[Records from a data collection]
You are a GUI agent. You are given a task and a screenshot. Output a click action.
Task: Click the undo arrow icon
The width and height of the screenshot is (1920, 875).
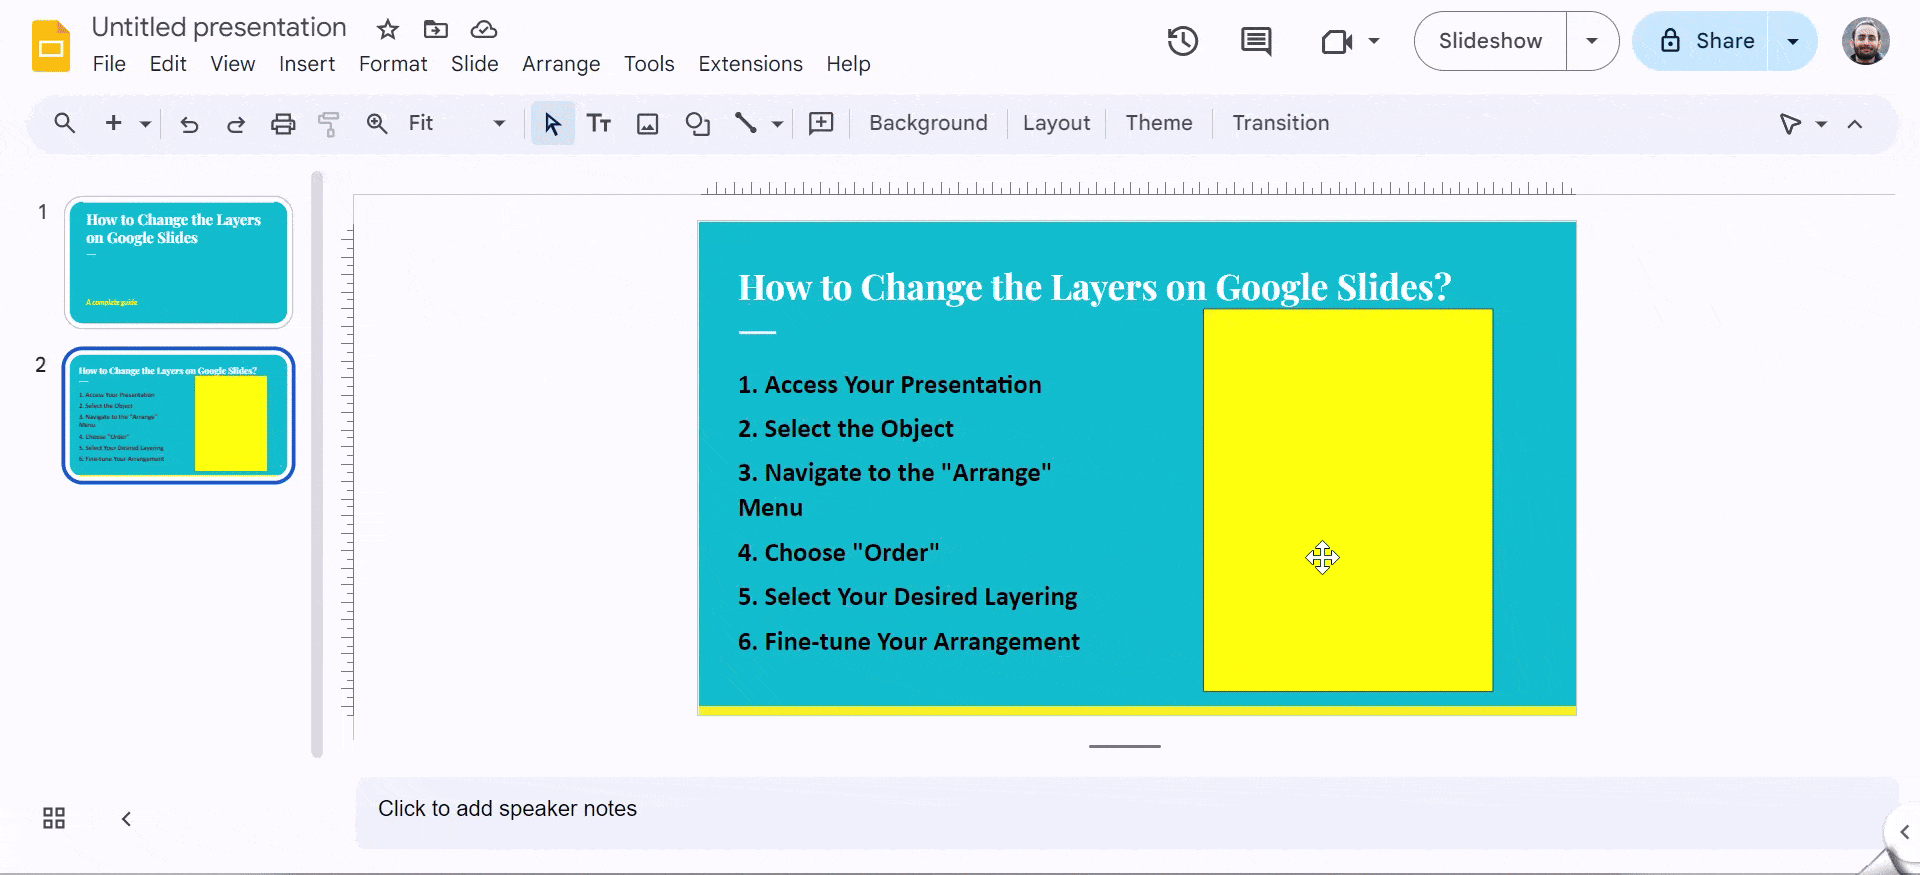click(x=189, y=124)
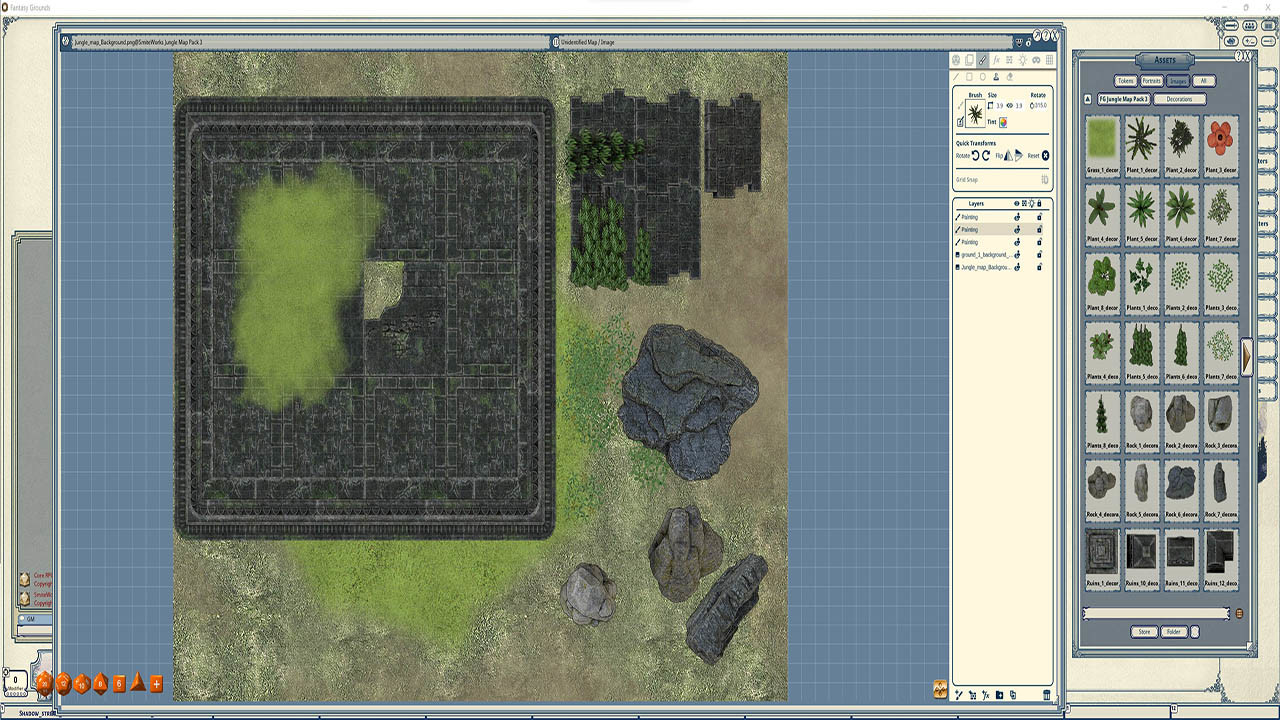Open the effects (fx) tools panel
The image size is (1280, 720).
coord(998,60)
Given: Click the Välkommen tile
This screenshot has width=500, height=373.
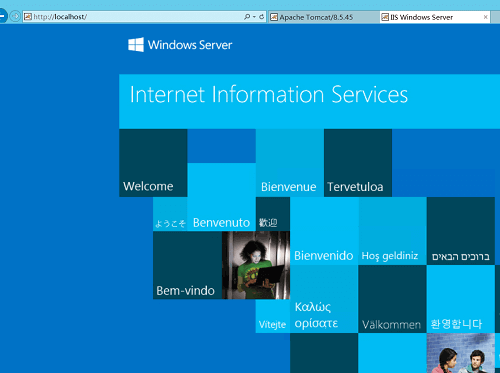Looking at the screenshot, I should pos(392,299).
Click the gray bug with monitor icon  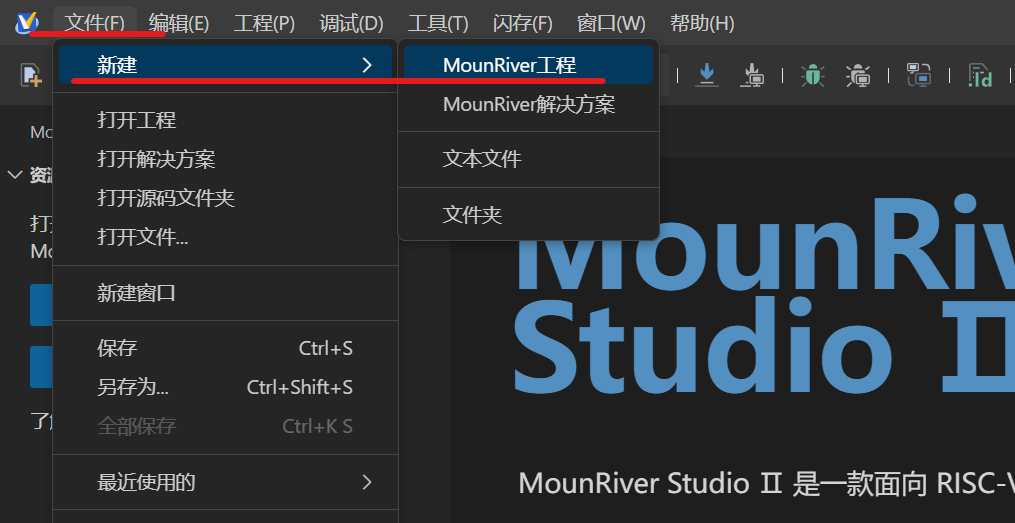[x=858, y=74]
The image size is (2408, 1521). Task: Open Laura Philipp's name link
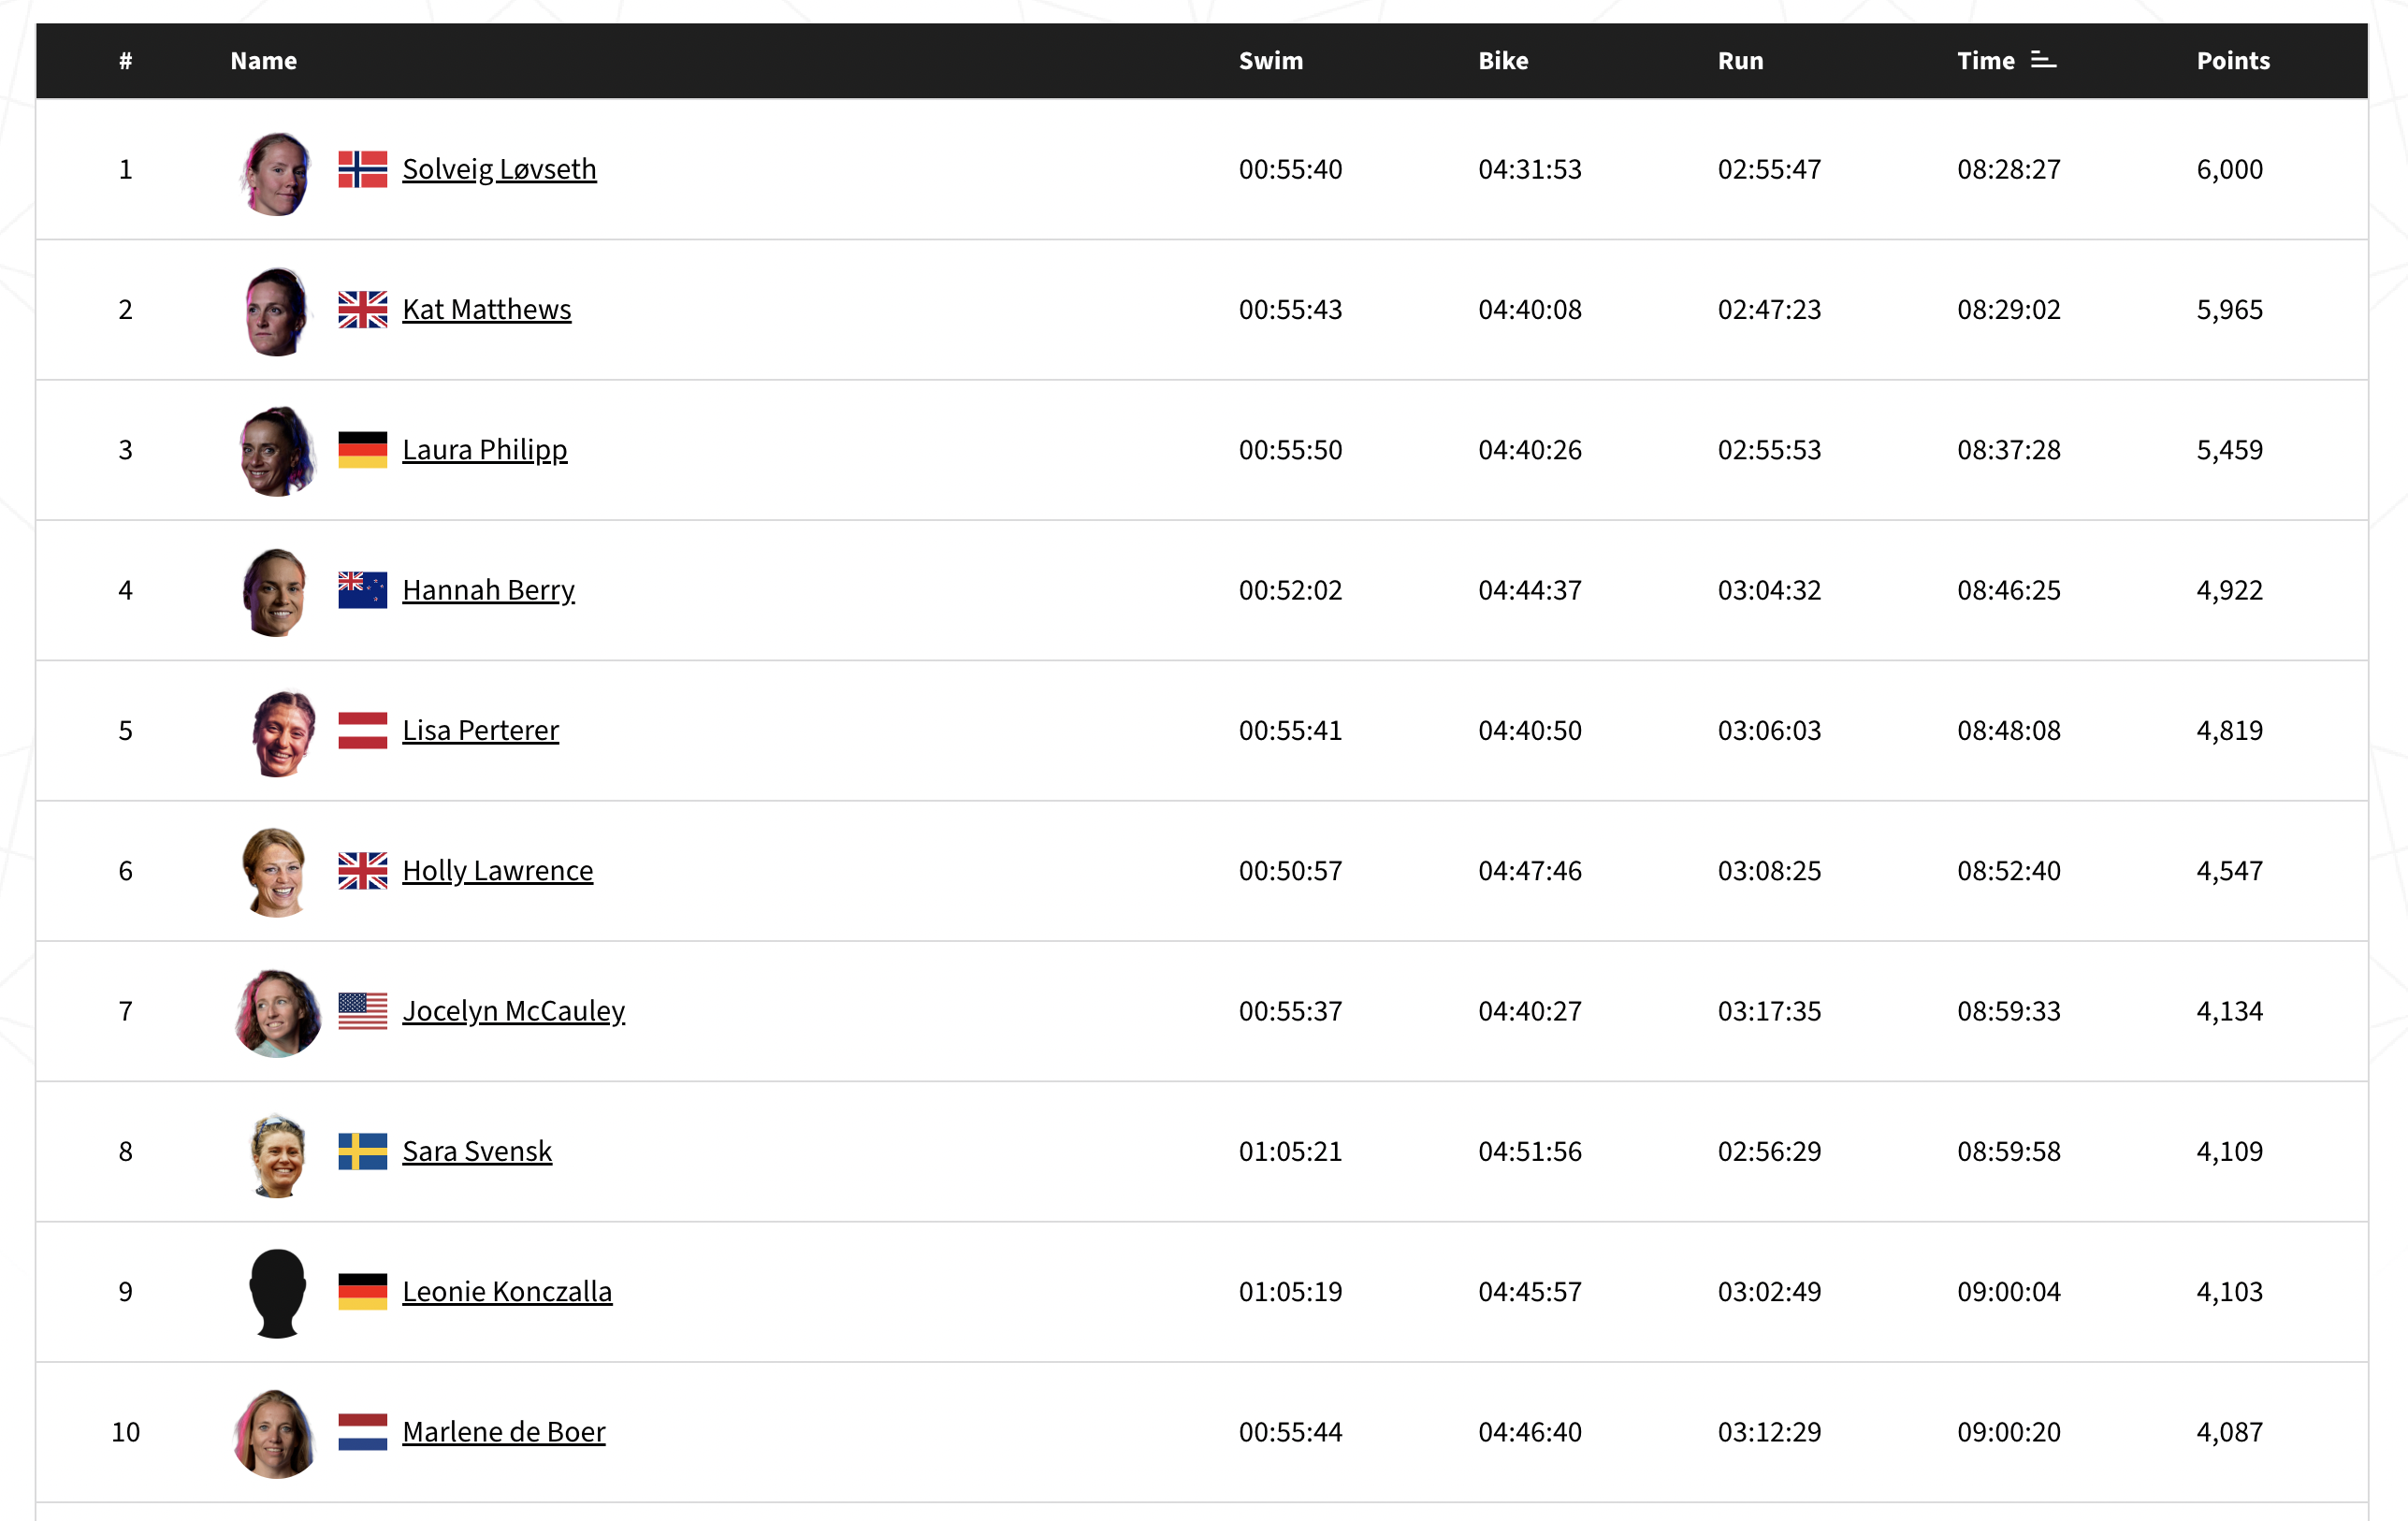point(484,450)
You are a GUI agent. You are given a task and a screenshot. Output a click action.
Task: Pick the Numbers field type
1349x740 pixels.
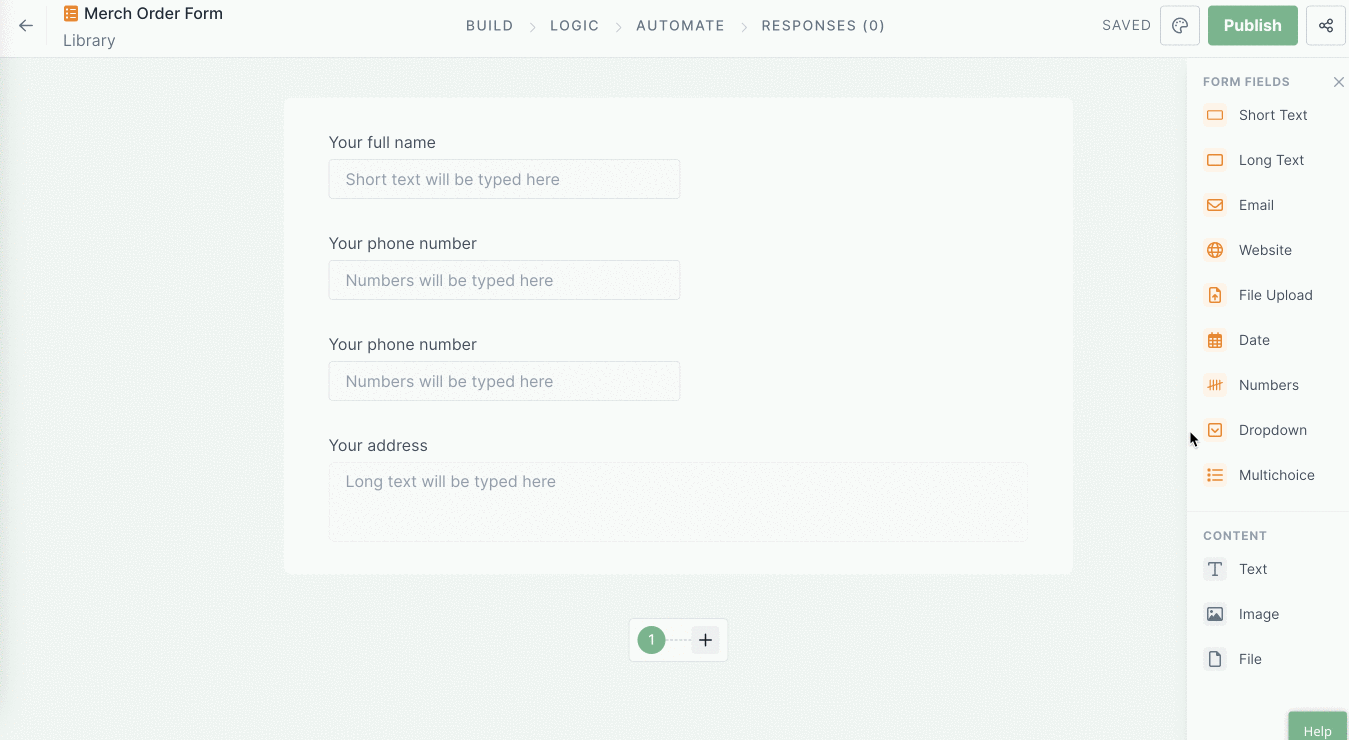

## EXERCISE BRIEF
Give back, word for word, the lines from the line that contains "Task: Pick the Numbers field type" through the last line of the records, with no pictures and nothing else.

## EXERCISE RESULT
Task: Pick the Numbers field type
1349x740 pixels.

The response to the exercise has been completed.